* _Your assignment_: Reproduce the listing that follows character for character, excluding its pictures.

BEGIN Input data

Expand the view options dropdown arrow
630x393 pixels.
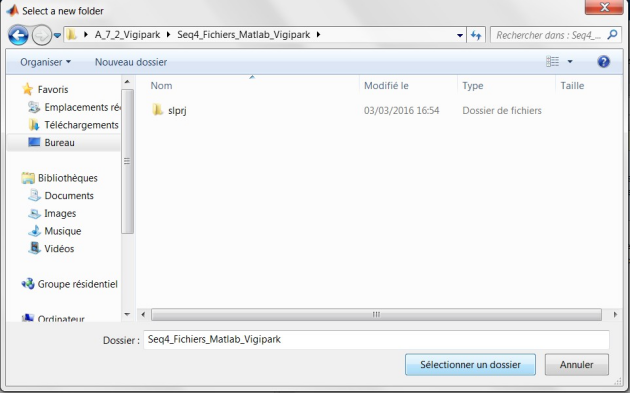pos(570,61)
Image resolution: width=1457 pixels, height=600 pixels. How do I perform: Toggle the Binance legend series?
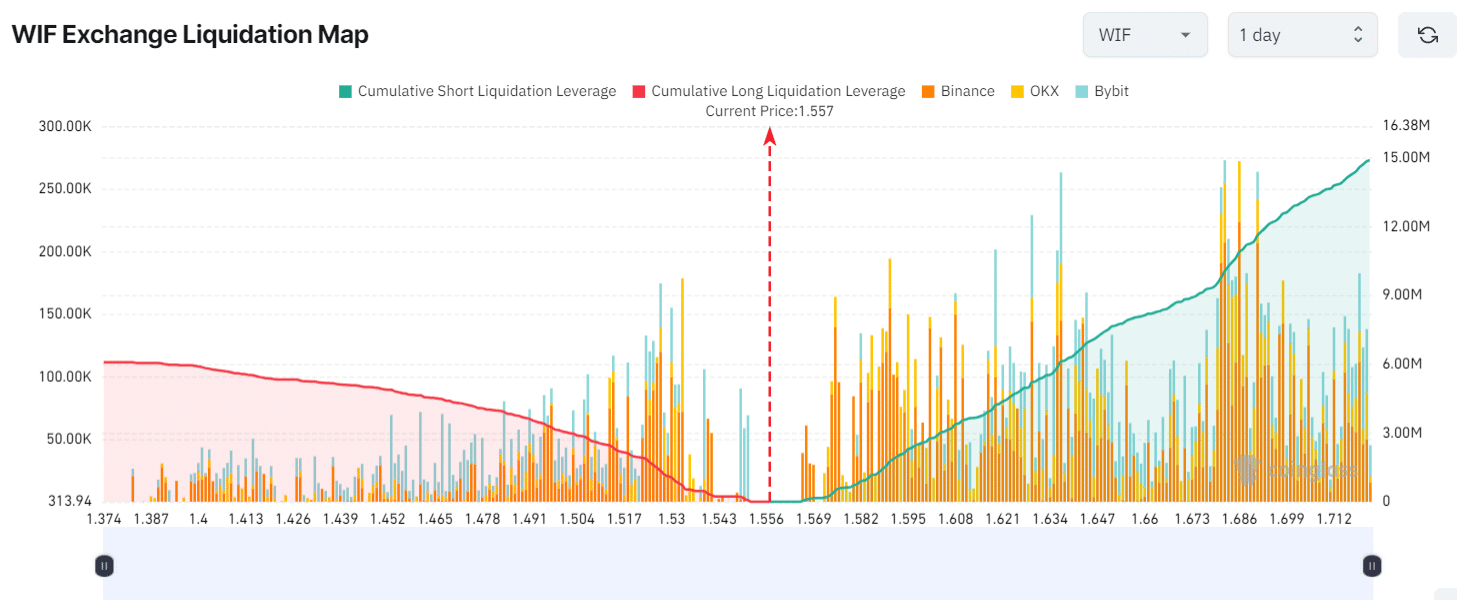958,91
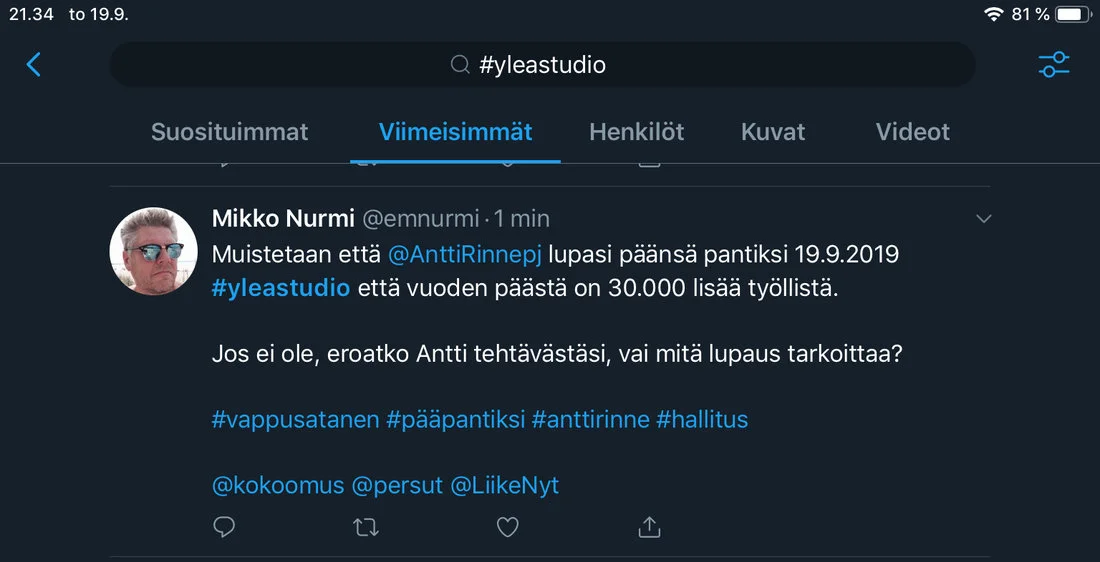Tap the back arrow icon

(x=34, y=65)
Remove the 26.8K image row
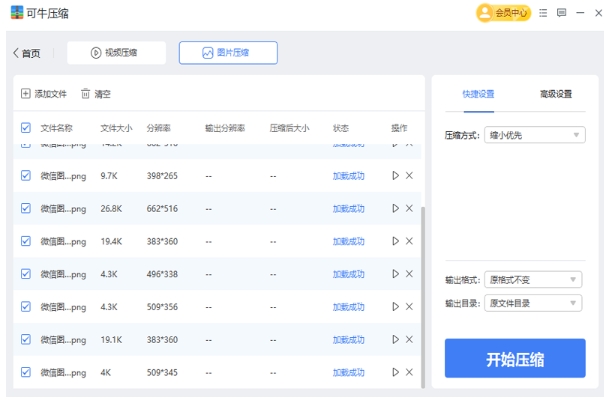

END Input data

* _Exercise result_:
Expand the view options dropdown arrow
630x393 pixels.
pos(570,61)
Image resolution: width=1457 pixels, height=600 pixels. How do I perform: Toggle the Binance legend series?
958,91
Tap the back arrow icon

(x=34, y=65)
Remove the 26.8K image row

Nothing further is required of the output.